Styles is one of the many young artists who counts Nicks as both a mentor and an inspiration. Before he finished his latest record, “Fine Line,” he invited Nicks and five of her friends to his home to listen to it. They sat in his living room and listened to the whole album three times, sharing opinions until sunrise. When the 26-year-old debuted the record at the Forum late last year, he invited Nicks to join him on stage for a rendition of “Landslide” – “a huge thrill, because he made a choice to be a rock ‘n’ roll star and not a pop star,” she says. “That was a risk for a guy from a boy band. That was like Fleetwood Mac doing ‘Tusk’ after ‘Rumours.’ I was very proud of him.”

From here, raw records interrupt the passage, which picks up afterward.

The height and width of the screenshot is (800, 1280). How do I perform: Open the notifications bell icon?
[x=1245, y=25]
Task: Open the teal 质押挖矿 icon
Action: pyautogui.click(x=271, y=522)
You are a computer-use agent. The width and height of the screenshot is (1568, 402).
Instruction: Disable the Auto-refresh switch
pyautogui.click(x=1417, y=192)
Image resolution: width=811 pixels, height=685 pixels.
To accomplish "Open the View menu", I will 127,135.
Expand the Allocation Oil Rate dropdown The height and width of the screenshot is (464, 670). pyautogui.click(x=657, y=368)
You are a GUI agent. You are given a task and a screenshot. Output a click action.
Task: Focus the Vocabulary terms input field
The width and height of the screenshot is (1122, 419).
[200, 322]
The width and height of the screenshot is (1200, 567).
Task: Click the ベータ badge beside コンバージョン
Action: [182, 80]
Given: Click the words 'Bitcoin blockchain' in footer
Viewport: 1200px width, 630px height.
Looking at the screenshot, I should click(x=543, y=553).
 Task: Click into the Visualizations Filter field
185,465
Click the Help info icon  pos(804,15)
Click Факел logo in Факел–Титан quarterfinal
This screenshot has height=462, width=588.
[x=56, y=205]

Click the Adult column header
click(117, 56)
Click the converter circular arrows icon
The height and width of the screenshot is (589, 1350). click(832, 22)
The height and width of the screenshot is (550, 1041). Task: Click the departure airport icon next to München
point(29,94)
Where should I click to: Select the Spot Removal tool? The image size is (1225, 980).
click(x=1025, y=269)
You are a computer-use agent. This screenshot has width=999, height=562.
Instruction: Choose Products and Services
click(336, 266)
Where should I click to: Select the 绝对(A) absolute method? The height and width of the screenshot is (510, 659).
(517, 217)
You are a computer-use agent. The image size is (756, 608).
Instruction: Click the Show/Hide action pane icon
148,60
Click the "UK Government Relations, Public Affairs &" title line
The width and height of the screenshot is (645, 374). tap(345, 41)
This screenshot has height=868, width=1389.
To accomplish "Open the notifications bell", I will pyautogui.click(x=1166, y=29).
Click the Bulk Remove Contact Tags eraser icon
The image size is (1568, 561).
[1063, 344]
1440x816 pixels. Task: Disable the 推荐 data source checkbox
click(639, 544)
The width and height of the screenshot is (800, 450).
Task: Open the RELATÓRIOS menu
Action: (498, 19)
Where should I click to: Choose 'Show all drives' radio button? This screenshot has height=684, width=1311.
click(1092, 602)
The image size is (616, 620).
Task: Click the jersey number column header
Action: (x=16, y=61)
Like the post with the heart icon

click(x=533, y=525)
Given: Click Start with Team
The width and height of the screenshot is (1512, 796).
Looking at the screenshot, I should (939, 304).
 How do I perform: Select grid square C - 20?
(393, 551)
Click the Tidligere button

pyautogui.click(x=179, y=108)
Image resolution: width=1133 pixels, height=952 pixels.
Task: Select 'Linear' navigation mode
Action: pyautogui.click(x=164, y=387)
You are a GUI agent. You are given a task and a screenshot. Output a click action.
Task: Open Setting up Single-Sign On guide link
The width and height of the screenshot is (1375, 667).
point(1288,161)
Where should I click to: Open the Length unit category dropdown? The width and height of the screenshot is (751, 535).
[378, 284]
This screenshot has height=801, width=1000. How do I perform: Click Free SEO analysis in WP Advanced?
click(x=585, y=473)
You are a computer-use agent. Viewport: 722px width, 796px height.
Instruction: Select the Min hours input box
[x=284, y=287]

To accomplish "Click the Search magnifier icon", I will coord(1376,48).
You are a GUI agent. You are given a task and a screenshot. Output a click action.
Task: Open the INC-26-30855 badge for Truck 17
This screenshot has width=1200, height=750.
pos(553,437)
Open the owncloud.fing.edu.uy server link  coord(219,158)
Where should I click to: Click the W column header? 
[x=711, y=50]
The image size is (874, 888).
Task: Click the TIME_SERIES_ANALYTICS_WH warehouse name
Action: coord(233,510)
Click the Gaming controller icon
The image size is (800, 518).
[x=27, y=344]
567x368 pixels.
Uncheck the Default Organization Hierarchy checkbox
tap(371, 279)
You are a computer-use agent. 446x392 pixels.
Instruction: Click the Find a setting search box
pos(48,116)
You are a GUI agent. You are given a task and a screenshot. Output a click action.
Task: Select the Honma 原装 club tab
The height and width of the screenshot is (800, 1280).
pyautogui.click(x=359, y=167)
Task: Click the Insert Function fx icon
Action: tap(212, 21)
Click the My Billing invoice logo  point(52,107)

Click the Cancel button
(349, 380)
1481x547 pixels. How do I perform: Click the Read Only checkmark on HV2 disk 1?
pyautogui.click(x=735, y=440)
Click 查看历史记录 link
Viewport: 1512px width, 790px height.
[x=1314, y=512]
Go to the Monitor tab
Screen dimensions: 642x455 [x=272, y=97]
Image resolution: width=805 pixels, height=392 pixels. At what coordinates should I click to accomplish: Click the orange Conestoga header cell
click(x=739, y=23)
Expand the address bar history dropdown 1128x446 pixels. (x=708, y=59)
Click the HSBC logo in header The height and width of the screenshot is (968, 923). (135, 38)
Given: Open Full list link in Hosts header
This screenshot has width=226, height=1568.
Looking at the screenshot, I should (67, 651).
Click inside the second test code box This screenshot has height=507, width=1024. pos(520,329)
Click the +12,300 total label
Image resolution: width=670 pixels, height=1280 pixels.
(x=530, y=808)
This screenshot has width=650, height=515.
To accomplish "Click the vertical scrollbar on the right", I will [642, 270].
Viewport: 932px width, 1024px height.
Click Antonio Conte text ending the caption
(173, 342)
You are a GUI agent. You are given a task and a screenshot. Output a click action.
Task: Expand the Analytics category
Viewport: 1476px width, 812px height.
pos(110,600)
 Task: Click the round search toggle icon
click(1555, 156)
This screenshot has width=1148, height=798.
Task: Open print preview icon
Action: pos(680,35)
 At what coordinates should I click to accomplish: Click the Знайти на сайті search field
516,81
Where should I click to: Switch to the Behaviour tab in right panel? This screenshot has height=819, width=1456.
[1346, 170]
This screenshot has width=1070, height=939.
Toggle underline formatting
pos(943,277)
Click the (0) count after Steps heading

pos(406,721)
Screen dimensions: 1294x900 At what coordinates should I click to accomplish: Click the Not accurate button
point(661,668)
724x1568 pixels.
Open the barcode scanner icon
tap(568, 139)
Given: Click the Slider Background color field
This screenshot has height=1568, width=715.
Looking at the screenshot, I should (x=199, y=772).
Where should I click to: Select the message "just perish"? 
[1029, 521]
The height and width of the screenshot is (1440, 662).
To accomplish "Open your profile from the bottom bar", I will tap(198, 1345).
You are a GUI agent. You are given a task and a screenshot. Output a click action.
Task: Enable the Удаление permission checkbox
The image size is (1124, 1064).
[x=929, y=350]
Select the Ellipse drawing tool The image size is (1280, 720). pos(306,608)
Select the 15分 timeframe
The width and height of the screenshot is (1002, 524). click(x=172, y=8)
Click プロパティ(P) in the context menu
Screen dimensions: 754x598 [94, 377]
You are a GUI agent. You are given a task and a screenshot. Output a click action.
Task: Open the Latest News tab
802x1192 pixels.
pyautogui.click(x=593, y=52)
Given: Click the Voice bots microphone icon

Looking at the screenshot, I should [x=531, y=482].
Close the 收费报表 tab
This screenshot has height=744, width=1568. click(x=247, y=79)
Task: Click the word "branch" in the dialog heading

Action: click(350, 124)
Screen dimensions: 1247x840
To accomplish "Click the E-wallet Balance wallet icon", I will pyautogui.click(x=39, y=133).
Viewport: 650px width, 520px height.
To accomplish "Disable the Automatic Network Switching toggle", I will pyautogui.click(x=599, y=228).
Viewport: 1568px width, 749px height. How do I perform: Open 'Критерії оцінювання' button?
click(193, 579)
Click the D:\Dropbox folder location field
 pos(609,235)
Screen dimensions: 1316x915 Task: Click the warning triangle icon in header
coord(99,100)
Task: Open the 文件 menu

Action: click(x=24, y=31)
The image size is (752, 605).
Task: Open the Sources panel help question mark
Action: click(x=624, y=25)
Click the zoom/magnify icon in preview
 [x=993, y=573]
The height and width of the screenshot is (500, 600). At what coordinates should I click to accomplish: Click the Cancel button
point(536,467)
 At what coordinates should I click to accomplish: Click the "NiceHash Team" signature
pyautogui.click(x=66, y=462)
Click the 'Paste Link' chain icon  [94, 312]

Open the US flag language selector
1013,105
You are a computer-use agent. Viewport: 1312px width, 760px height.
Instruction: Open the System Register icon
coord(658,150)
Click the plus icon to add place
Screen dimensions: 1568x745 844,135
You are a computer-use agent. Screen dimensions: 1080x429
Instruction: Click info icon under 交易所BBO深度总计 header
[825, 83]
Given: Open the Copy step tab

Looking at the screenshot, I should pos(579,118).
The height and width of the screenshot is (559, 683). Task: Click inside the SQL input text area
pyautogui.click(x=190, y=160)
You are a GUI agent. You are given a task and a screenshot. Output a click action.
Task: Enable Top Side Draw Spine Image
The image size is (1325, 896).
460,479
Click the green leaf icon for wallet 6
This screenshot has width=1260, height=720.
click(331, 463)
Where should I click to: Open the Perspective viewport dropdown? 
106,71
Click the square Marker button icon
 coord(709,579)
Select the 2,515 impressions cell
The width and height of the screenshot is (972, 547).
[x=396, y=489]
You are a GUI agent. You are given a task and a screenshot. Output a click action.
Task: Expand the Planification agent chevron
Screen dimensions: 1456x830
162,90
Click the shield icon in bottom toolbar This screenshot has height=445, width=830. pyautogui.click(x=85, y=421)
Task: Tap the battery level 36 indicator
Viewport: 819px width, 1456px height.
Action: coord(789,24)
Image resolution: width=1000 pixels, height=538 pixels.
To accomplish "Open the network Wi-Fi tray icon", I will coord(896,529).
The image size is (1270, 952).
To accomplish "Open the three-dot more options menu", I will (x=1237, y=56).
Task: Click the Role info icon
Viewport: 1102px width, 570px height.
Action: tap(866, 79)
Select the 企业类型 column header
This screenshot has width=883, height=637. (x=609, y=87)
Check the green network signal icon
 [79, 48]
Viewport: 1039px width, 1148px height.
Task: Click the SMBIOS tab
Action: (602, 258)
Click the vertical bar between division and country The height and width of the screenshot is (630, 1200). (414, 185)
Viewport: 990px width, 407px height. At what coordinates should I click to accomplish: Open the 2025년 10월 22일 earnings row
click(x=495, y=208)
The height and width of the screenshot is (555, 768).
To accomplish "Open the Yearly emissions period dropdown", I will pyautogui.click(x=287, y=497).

Asked if an older version of Styles would be her type, Nicks chuckles. “Well, that would be a good thing,” she says. She hasn’t been in love since the early 2000s but has no plans to “sit in a bar with a bunch of my friends and wait for some weirdo guys to come over and buy us drinks” once the pandemic ends. “Now, if I was even, like, 30 or 40 or 50, I would never use a dating app. I find that to be totally desperate,” Nicks says. “I watch all those crime shows. Are you setting yourself up with an ax murderer or something? There’s a big part of her that believes you’ll never find something if you’re looking for it.

But at her core, Nicks is a romantic – a woman who says she’s fallen in love at first sight four times and thinks her next paramour might always be around the next corner. “It’s not ever out of the realm of possibility. It’s just not very probable,” she sighs. For now, love lives on in her music. “I can sit down at the piano and take out a poem that I wrote right in the middle of a really great relationship and make it into a song. Right now, at 72 years old. So when people say, ‘Can you still write romantic songs?’ I absolutely can.”